Entre os louvores que os santos dão a Abraão, São Paulo eleva acima de
todos os outros, este:" que ele creu, esperando contra toda a
esperança". Deus tinha-lhe prometido multiplicar a sua posteridade como
as estrelas do céu e as areias do mar e no entanto recebeu ordem de
sacrificar o seu único filho. Abraão não perdeu por isto a esperança, e
creu que obedecendo, não deixaria de manter a sua promessa.
Grande, com certeza, foi a sua esperança; porque nada via em que a apoiasse senão a palavra de Deus.
Oh! como é um alicerce forte e sólido esta palavra de Deus! oh! como é
um alicerce forte e sólido esta palavra, visto ser infalível!
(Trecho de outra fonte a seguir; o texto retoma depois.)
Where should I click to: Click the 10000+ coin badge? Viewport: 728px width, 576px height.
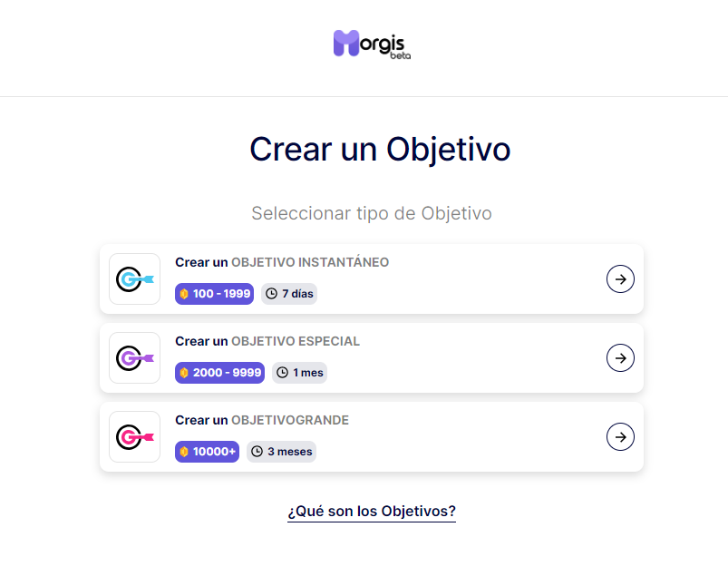207,452
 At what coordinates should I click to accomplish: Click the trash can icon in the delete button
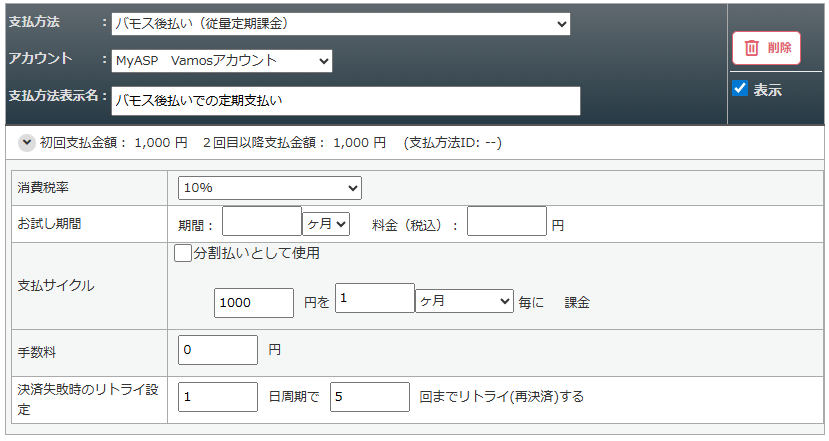752,48
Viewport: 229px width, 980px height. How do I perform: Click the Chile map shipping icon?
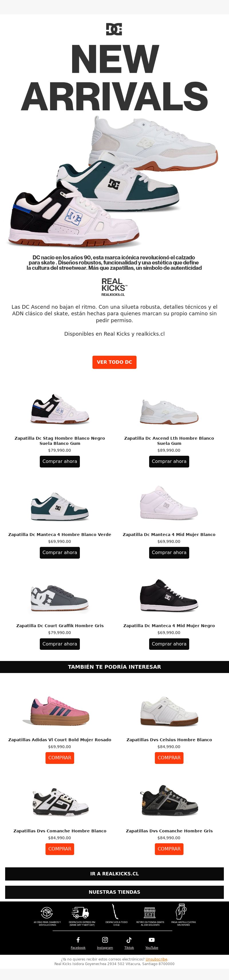[114, 912]
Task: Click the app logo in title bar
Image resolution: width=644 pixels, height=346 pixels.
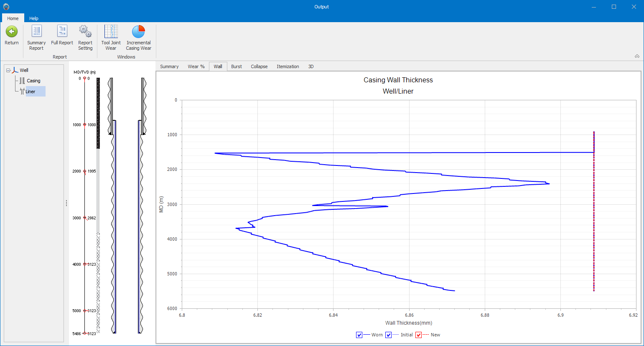Action: (6, 7)
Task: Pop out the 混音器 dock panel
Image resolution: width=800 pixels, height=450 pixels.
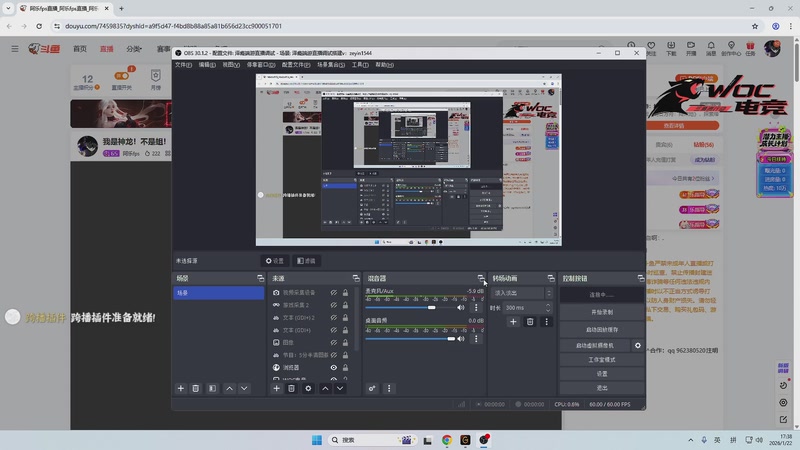Action: [x=481, y=278]
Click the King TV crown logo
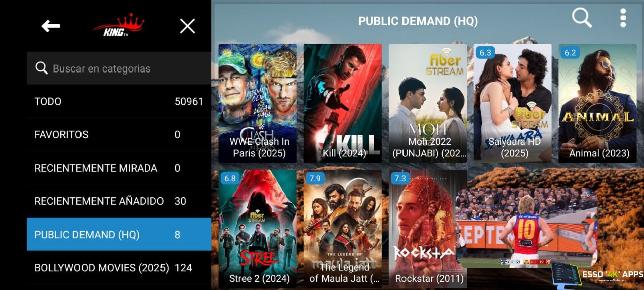This screenshot has height=290, width=644. click(118, 25)
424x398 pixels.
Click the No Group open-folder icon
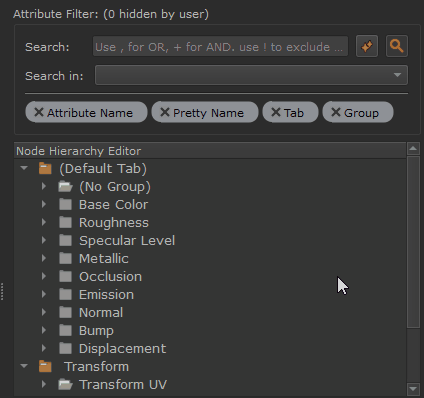tap(65, 186)
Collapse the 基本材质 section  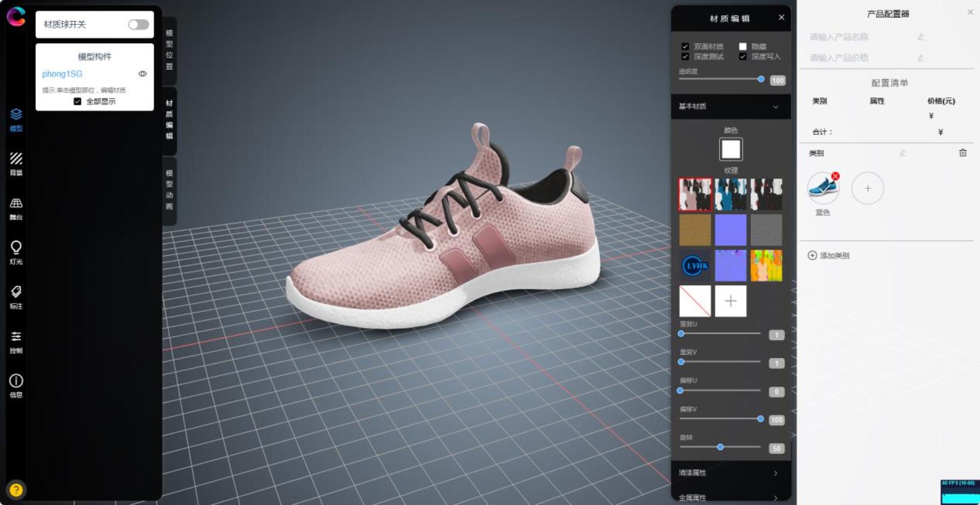point(775,107)

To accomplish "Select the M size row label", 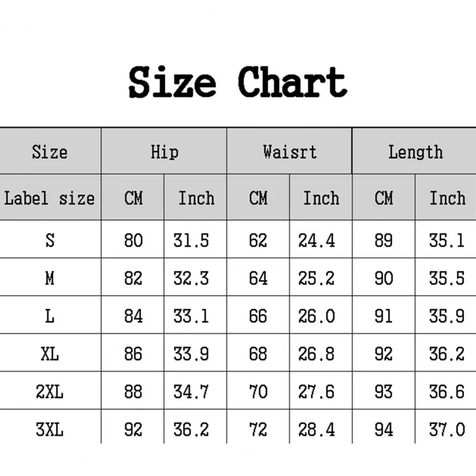I will (x=49, y=278).
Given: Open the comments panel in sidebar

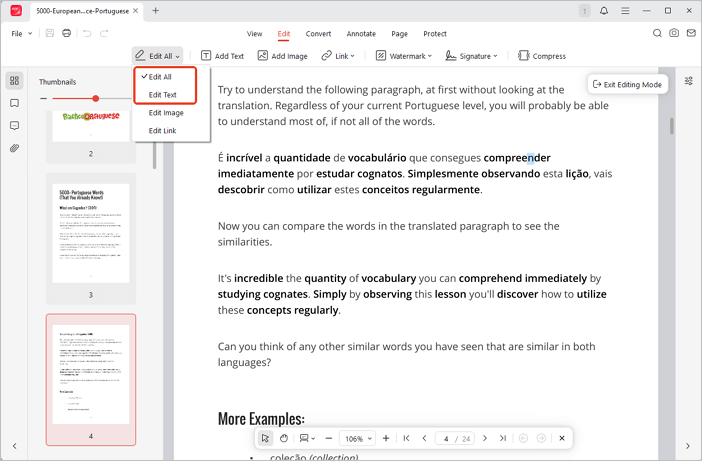Looking at the screenshot, I should pos(15,126).
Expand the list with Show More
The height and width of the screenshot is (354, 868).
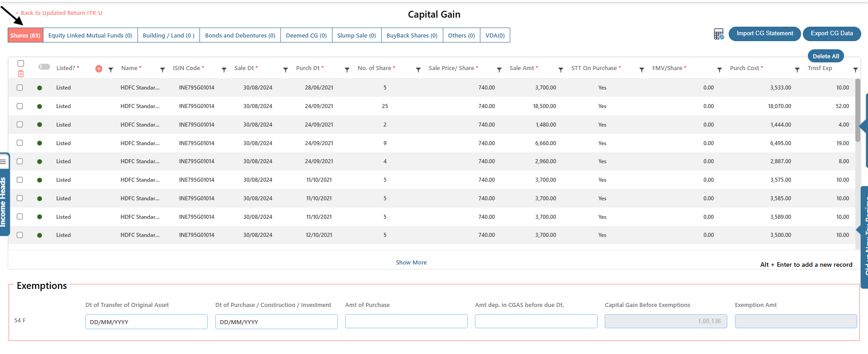point(411,263)
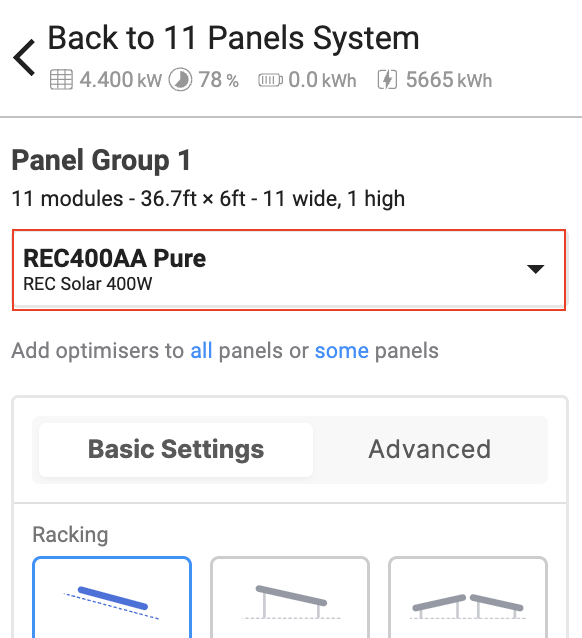Click the solar panel grid icon
Screen dimensions: 582x638
click(61, 79)
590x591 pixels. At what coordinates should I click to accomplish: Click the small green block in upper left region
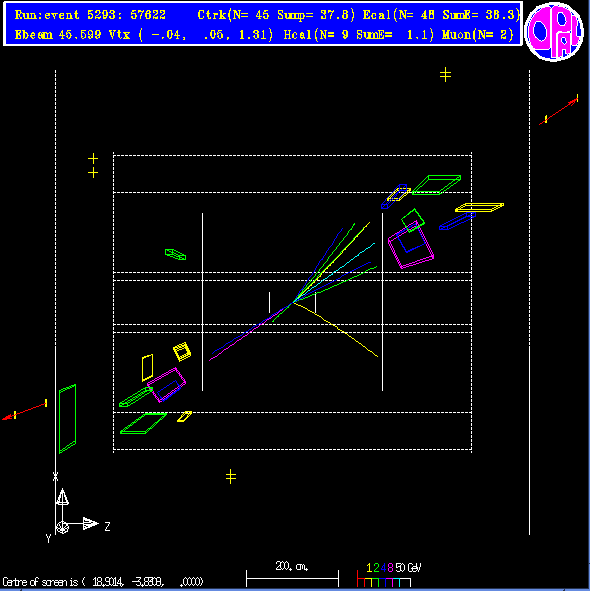(175, 254)
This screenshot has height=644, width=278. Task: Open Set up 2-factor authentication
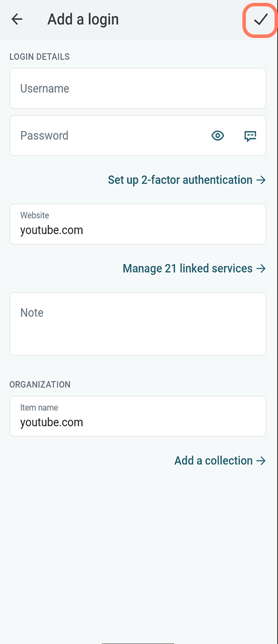[180, 180]
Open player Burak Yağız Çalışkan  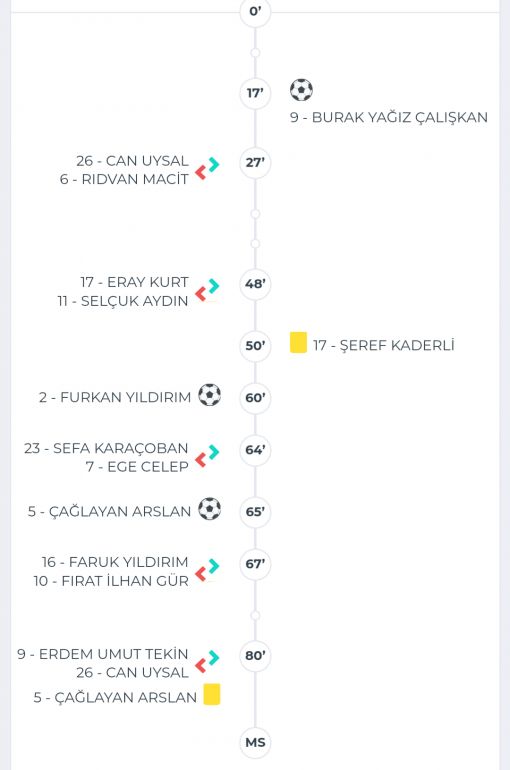click(x=389, y=117)
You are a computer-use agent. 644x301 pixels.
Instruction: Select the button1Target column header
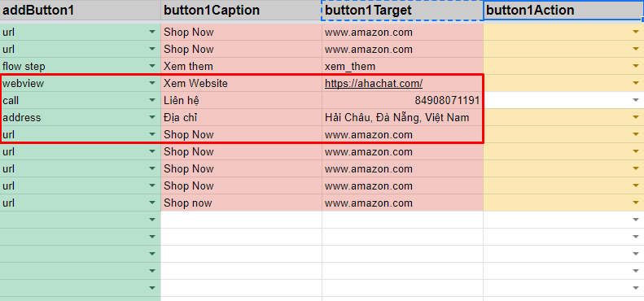402,11
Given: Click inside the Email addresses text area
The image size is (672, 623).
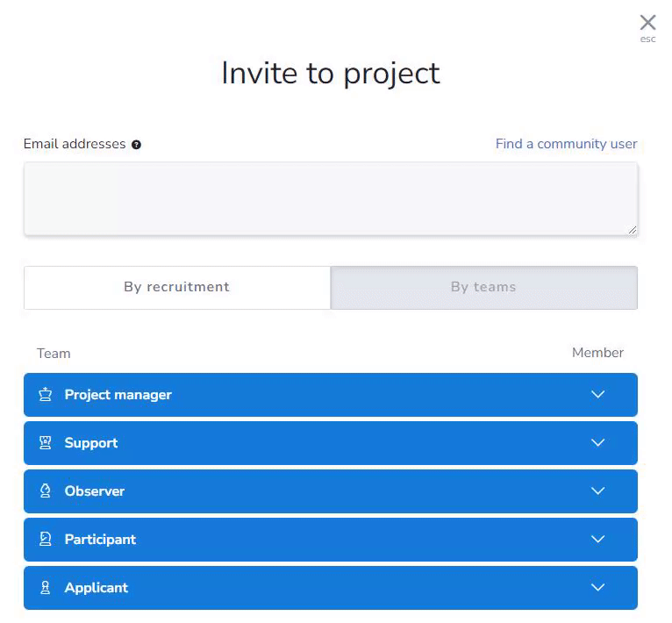Looking at the screenshot, I should pos(331,198).
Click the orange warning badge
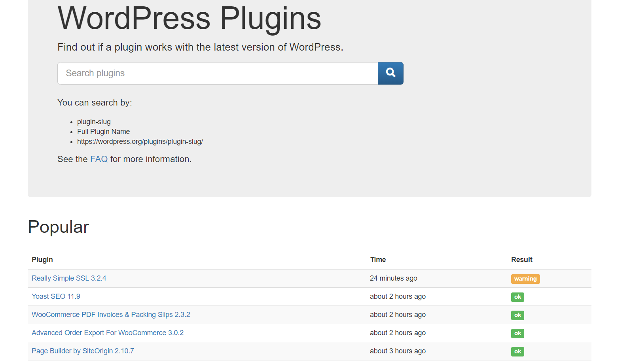Image resolution: width=631 pixels, height=364 pixels. (x=525, y=279)
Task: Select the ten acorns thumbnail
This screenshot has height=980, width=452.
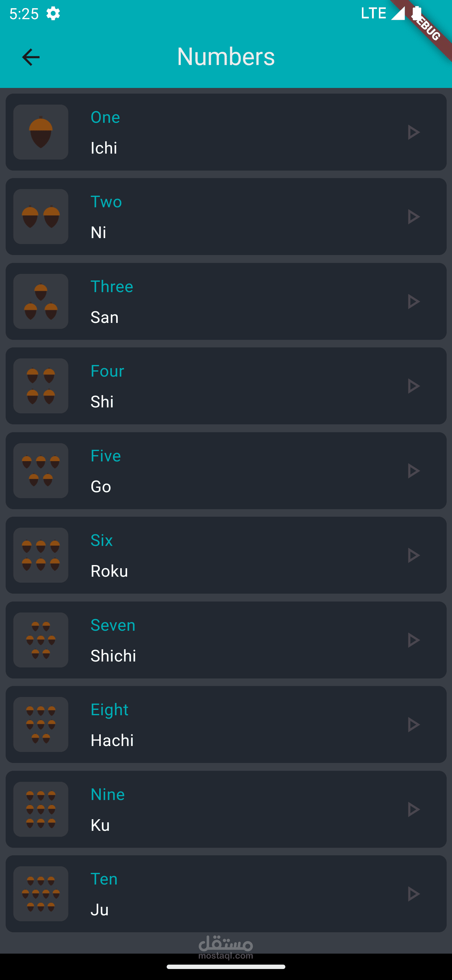Action: tap(41, 894)
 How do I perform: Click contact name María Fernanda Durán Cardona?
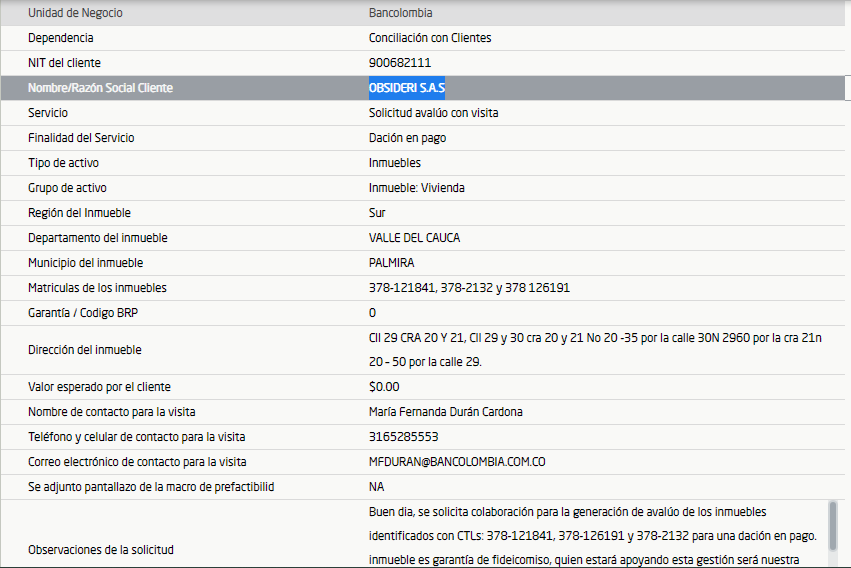(445, 412)
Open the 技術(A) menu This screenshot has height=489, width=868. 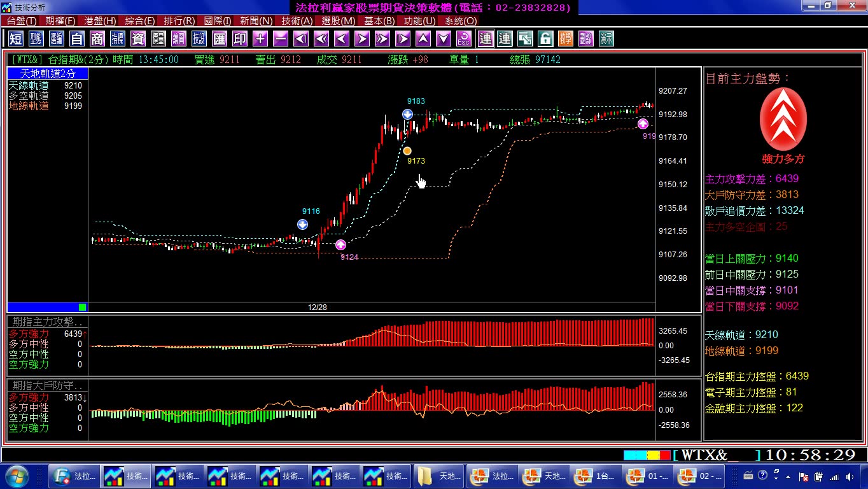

Abraão vai pois cumprir a ordem de Deus com simplicidade nunca vista;
porque não considerou nem replicou como quando Deus lhe ordenou que
saísse da sua terra e dentre os seus parentes. Caminhando três dias e
três noites com seu filho, sem saber precisamente para onde ia, levando a
lenha para o sacrifício, seu filho lhe perguntou onde estava o
holocausto, ao que respondeu Abraão: "Meu filho o Senhor proverá a
isso".
Oh! Meu Deus! como seríamos felizes se nos acostumássemos a dar esta
resposta aos nossos corações, quando se afligem por qualquer coisa:
Nosso Senhor proverá; e depois disso não tivéssemos mais ansiedade e
perturbação que Isaac! porque se calou logo, crendo que o Senhor
proveria a isso como seu pai lhe tinha afirmado.
Grande é com certeza a confiança que Deus nos pede que tenhamos no seu
cuidado paternal e da sua divina Providência; mas porque razão a não
teremos nós visto que ninguém pode ser enganado e que ninguém confia em
Deus sem tirar os frutos desta confiança?
Considerai que o Nosso Senhor disse aos seus apóstolos para estabelecer
com eles esta santa e amorosa confiança: "Quando eu vos enviei ao mundo,
sem dinheiro e sem provisão alguma, faltou-vos alguma coisa?" E eles
disseram: Não." Ide lhes disse Ele, e não vos inquieteis nem do que
comereis, nem mesmo do que bebereis, nem com o que vos cobrireis, e nem
do que direis perante os magistrados; porque em todas as ocasiões meu
Pai que esta no céu vos dará tudo o que é necessário e ensinar-vos-á o
que haveis de dizer".
Mas eu sou tão pouco espiritual, me dirá alguém: não posso tratar com os
grandes e não tenho ciência. É o mesmo: Ide e confiai em Deus, porque
Ele disse: "Embora uma mãe se esqueça de seu filho, eu não vos
esquecerei; porque vos tenho gravado no coração e nas mãos".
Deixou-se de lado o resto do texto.